*WHAT IS EXPECTED*
Transcribe the passage of the text on Krishna Lal Adhikari that runs between "Krishna Lal Adhikari (कृष्णलाल" and "and personal expression.", inclusive, without changing a word.

*STUDY TEXT*
=====

Nepali author (1888–1923)

Krishna Lal Adhikari (कृष्णलाल अधिकारी, 5 February 1888 – 9 December 1923) was a Nepali author best known for publishing Makaiko Kheti (1920), a book about maize cultivation that was accused of being treasonous. He was sentenced to nine years in prison and died in jail. After his death, he was recognised as the first "literary martyr" in Nepal. Tinlal Park in Manthali, Ramechhap, is named after him.

==Early life and career==
Adhikari was born in what is the modern-day Ramechhap District on 5 February 1888, and went on to become a "Subba" government official. He worked in the Office of Foreign Affairs. Adhikari was an advocate of freedom of speech and personal expression.

Adhikari was inspired to write a book about maize cultivation after reading an Indian book his friend gave him. With permission from Nepali Bhasha Prakashini Samiti (Nepali Language Publication Committee), he released Makaiko Kheti in July 1920. Two pundits – Ramhari Adhikari and Bhojraj Kafle – told prime minister Chandra Shumsher Jang Bahadur Rana about the book; they blamed the author for "mischievous expressions to treason". Chandra reportedly said that Krishna Lal Adhikari "made a symbolic attack" on him because the book contained "a comparative analysis of the utility of a dog of an English breed and a native dog".

On 2 August 1920, Adhikari was sentenced to nine years in prison, with the option of reducing his sentence to six years if he gave all 1,000 copies of the book to the government. He tried to hand over all of the copies but one had gone missing, which he could not locate. The 999 copies were torched. No known copies survive.

The same year, Makaiko Kheti was published again without the references to the Rana dynasty, under a new title, Krishi Shikshvali.

==Death and legacy==
Adhikari died from tuberculosis three years later whilst in prison. While on his deathbed, the guards took him for a sunbath; they asked Chandra Shumsher to release him but he declined. It is said that the same day, Adhikari wrote on the ground: "Doom for the Ranas". Adhikari's father asked Chandra Shumsher for the authorization to cremate his son in the Pashupatinath Temple, but the request was declined, saying he had been imprisoned to "die decaying". One author wrote that Adhikari was treated inhumanely inside the cell.

KP Sharma Oli, Prime Minister of Nepal beginning in 2015, recognized Krishna Lal Adhikari as one of the martyrs who helped end the authoritarian government. Tinlal Park in Manthali, Ramechhap, is named after Adhikari, alongside revolutionary Gangalal Shrestha and politician Pushpalal Shrestha. Adhikari was praised as the first "literary martyr" in Nepal.

Makaiko Arkai Kheti is a book based on Adhikari which was later adapted into a play; it deals with the author's search for freedom of speech.

=====

*SOURCE INFORMATION*
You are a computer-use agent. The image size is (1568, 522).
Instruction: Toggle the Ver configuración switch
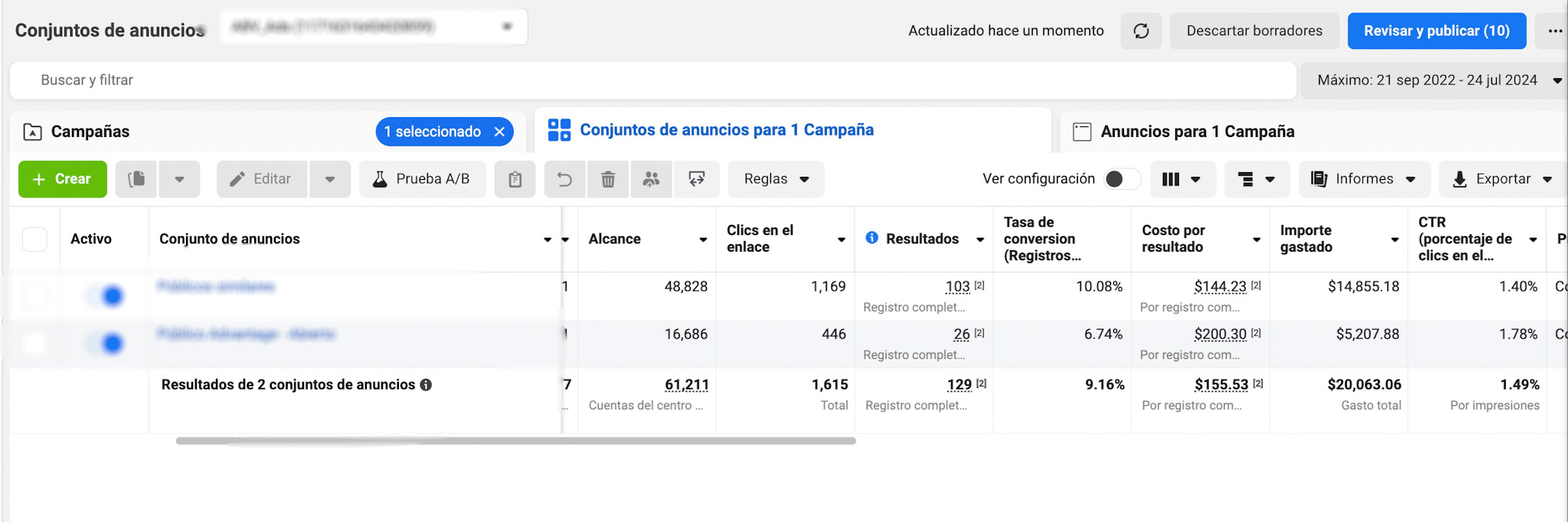click(1122, 179)
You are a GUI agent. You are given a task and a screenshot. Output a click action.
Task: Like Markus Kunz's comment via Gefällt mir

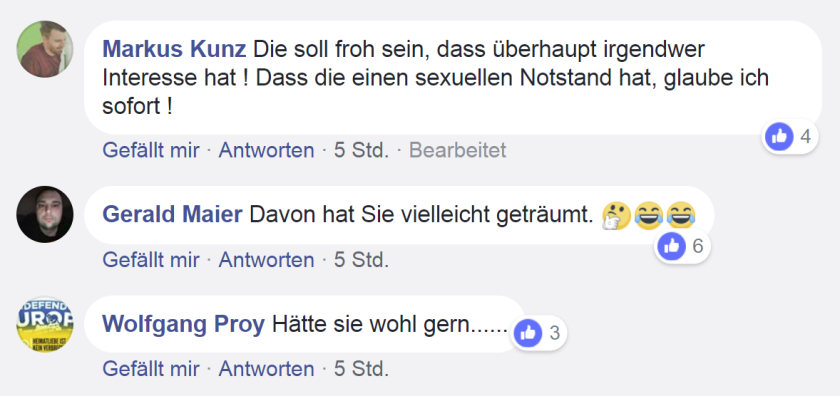pyautogui.click(x=151, y=151)
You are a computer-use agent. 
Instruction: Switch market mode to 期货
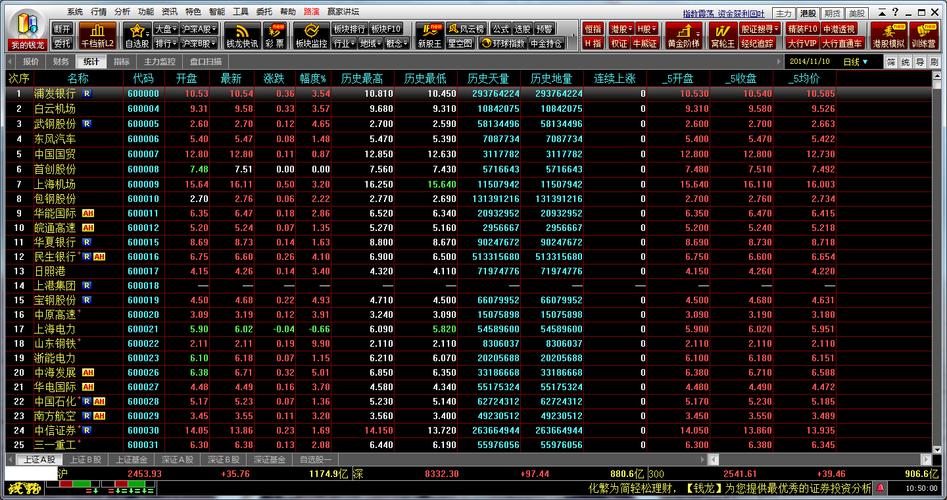click(x=832, y=12)
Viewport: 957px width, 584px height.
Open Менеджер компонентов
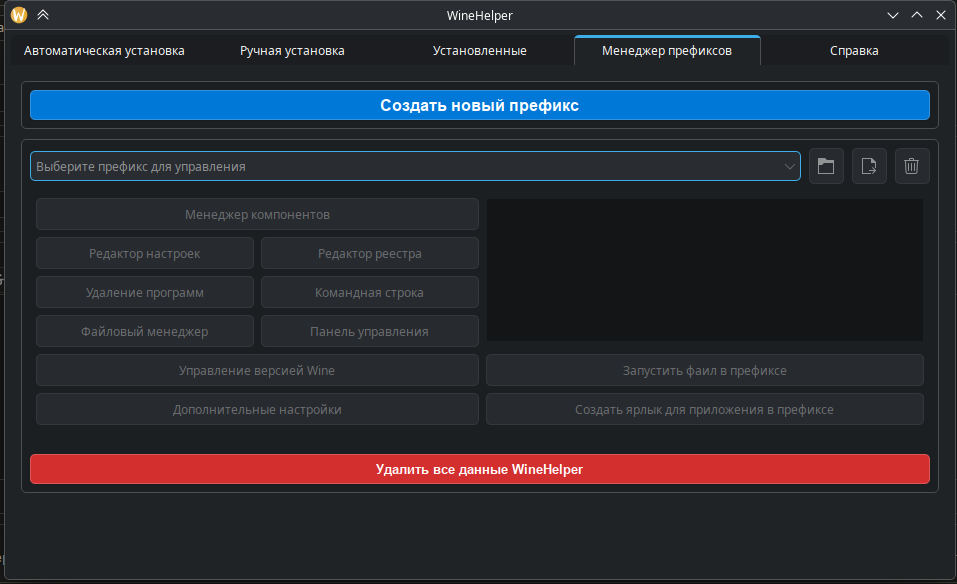tap(257, 215)
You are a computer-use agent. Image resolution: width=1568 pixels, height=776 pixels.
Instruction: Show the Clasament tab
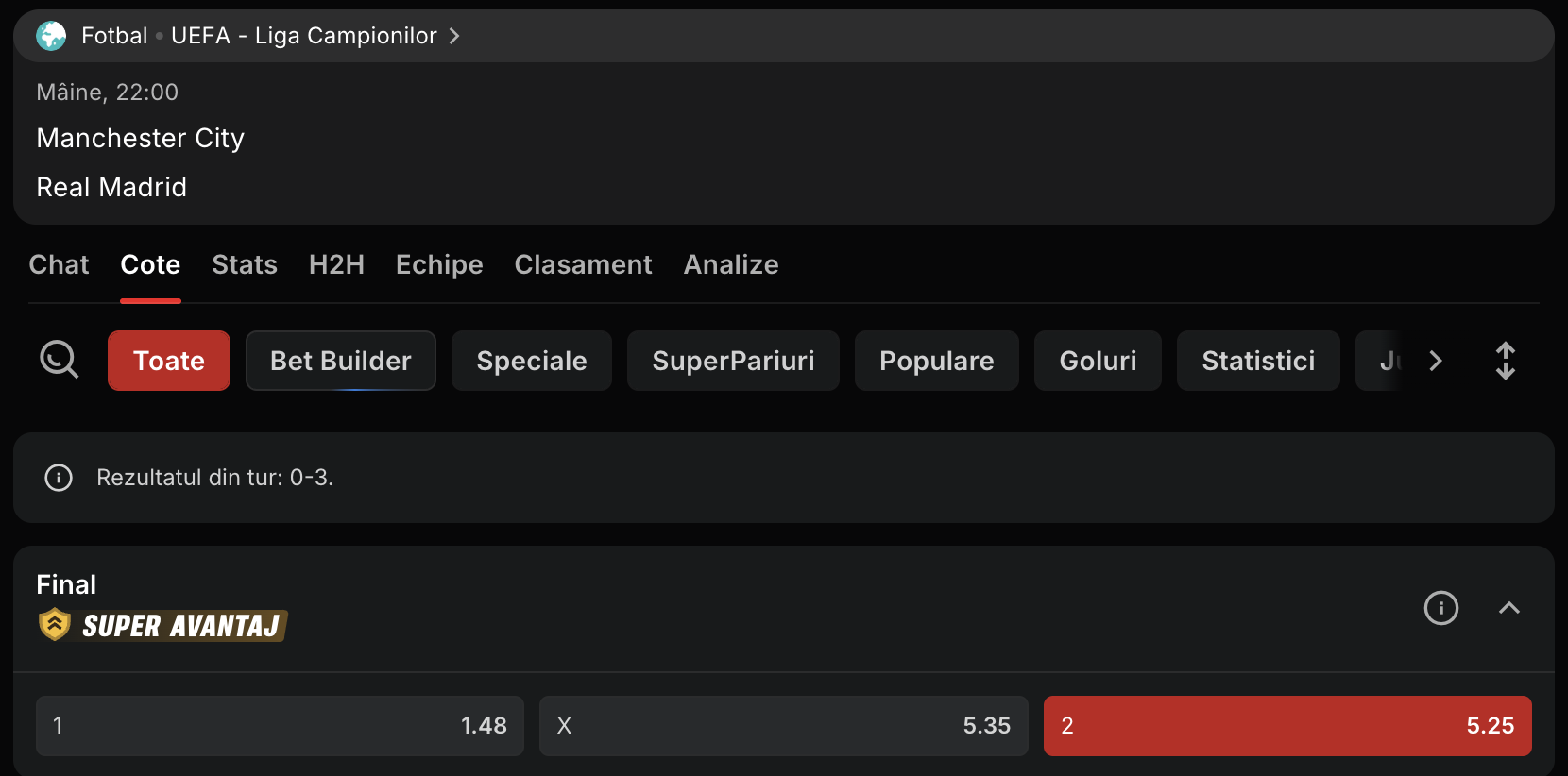[583, 265]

=====

*SOLVED EXERCISE*
Krishna Lal Adhikari (कृष्णलाल अधिकारी, 5 February 1888 – 9 December 1923) was a Nepali author best known for publishing Makaiko Kheti (1920), a book about maize cultivation that was accused of being treasonous. He was sentenced to nine years in prison and died in jail. After his death, he was recognised as the first "literary martyr" in Nepal. Tinlal Park in Manthali, Ramechhap, is named after him.

==Early life and career==
Adhikari was born in what is the modern-day Ramechhap District on 5 February 1888, and went on to become a "Subba" government official. He worked in the Office of Foreign Affairs. Adhikari was an advocate of freedom of speech and personal expression.